PROVIDED DATA
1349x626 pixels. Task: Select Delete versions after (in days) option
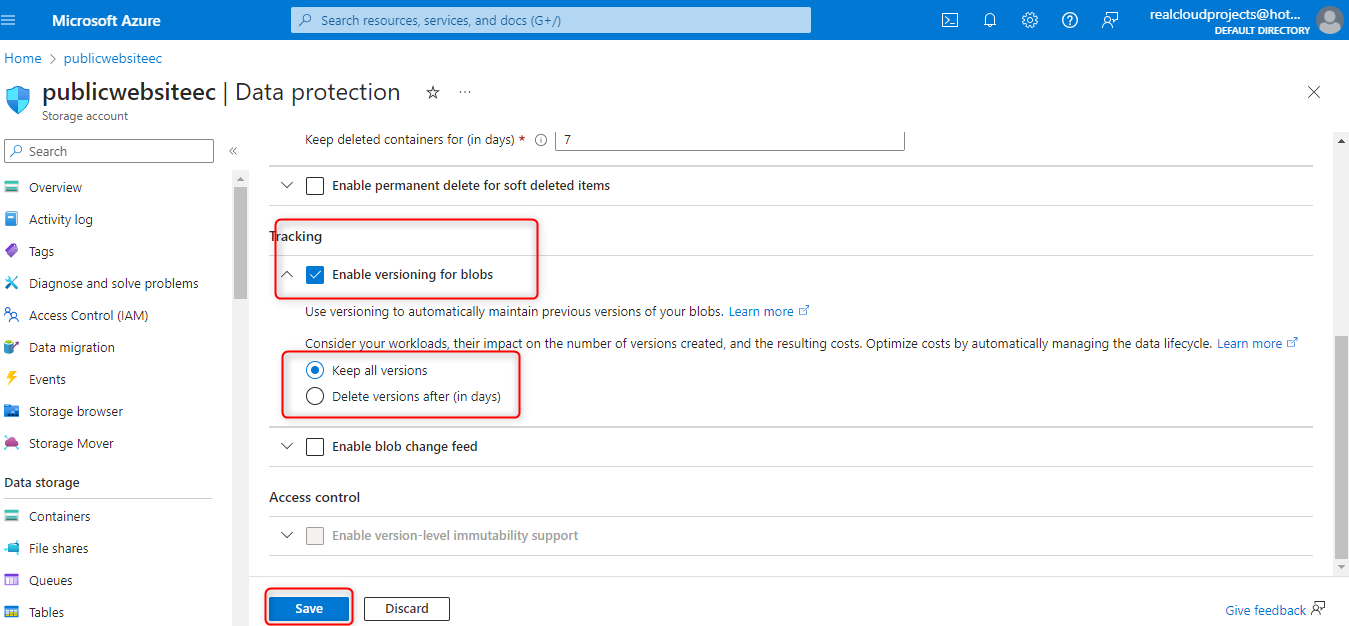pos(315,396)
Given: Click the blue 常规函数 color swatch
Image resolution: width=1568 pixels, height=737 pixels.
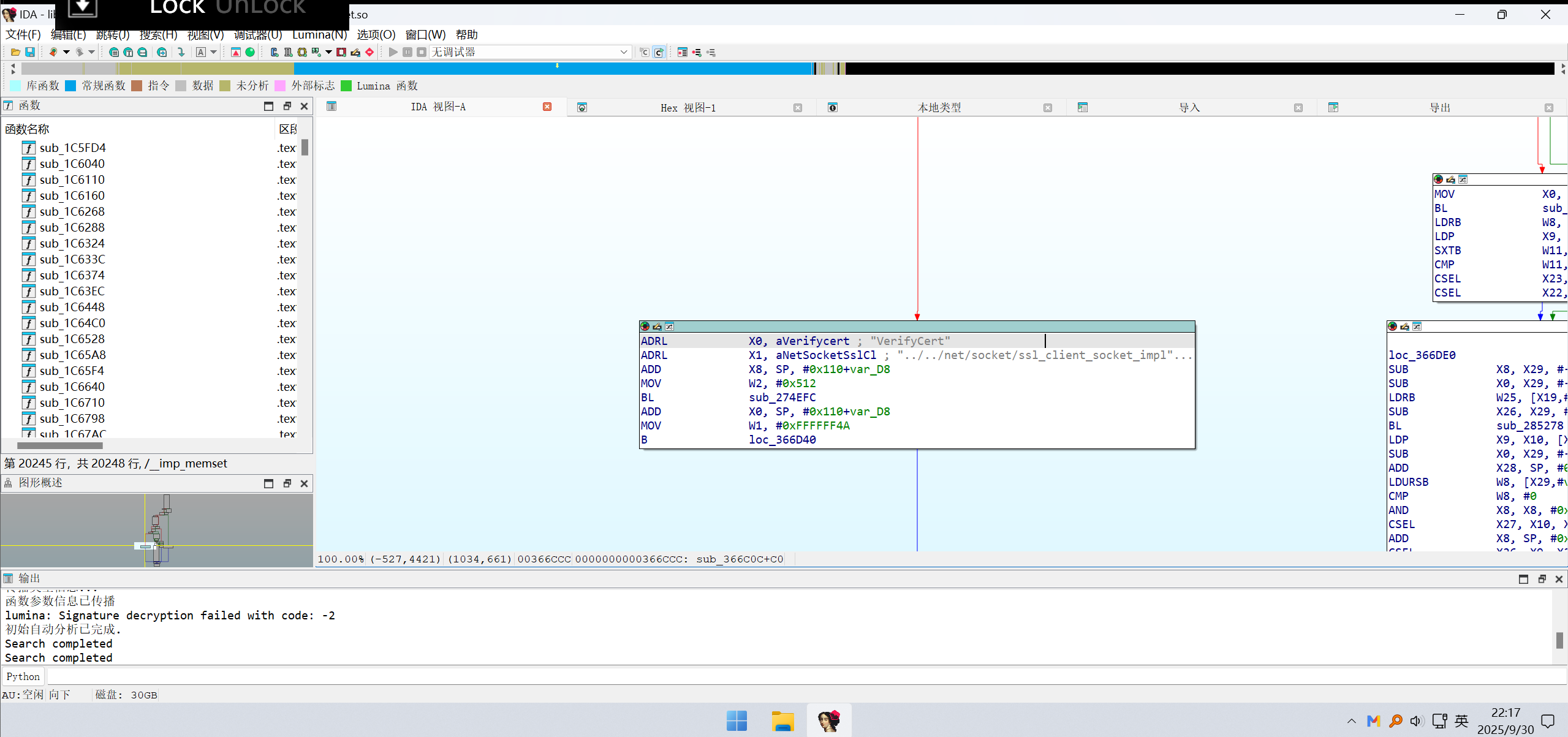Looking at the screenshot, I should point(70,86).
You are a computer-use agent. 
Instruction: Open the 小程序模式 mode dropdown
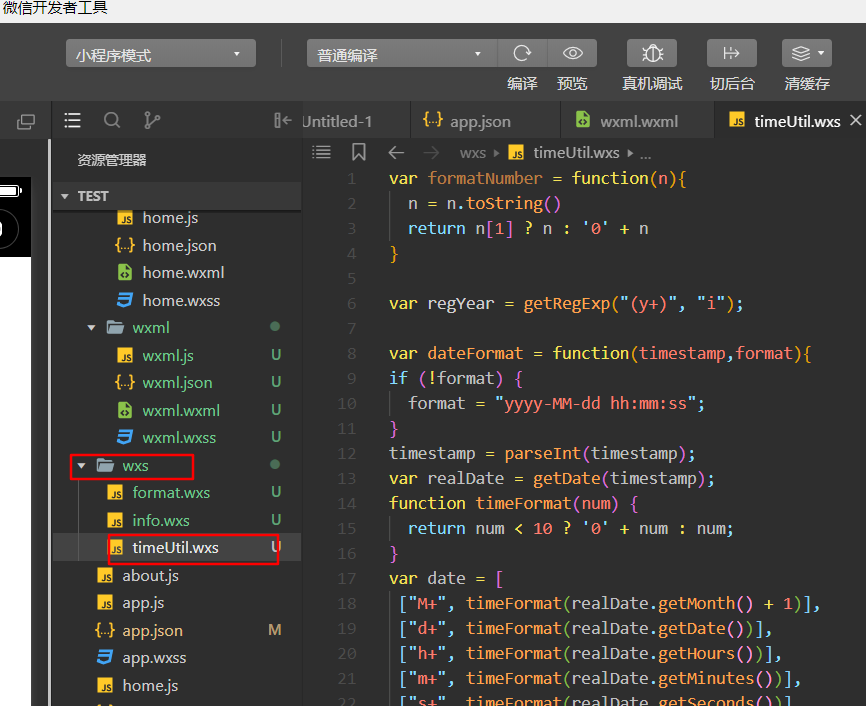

PROBLEM STATEMENT
List every line of the records above as a numbered list. Skip blank lines and leave out the pictures.

WORKED SOLUTION
1. 1349x626 pixels. Task: Select Delete versions after (in days) option
2. pos(315,396)
3. Given: Click the blue 常规函数 color swatch
4. Image resolution: width=1568 pixels, height=737 pixels.
5. Looking at the screenshot, I should point(70,86).
6. You are a computer-use agent. 
7. Instruction: Open the 小程序模式 mode dropdown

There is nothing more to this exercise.